Stored data —
● ● ●
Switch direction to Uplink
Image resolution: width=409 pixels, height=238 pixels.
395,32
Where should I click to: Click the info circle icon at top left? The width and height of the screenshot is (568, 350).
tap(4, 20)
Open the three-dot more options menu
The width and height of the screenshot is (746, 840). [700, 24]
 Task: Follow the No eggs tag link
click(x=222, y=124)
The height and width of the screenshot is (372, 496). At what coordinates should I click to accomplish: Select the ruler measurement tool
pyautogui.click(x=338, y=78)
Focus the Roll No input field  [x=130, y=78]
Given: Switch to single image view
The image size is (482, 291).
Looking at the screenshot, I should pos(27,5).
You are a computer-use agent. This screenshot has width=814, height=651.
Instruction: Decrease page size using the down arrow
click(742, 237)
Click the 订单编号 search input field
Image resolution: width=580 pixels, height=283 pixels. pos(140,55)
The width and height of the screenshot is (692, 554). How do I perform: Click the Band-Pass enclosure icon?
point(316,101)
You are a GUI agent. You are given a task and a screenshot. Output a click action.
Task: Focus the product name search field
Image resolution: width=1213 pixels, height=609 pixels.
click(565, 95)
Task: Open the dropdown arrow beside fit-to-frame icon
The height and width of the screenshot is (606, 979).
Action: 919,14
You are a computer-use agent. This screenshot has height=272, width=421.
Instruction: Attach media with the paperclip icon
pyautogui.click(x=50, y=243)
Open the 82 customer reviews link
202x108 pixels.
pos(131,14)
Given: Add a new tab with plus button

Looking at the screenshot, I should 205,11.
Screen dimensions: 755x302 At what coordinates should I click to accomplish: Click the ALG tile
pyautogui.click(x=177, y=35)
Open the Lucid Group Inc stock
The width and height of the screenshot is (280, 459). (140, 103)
● ● ●
Send back exactly the lines from the line with "Screen dimensions: 755x302" through the end of the records.

Your response —
Screen dimensions: 755x302 At what coordinates should I click to accomplish: Click the ALG tile
pyautogui.click(x=177, y=35)
Open the Lucid Group Inc stock
The width and height of the screenshot is (280, 459). (140, 103)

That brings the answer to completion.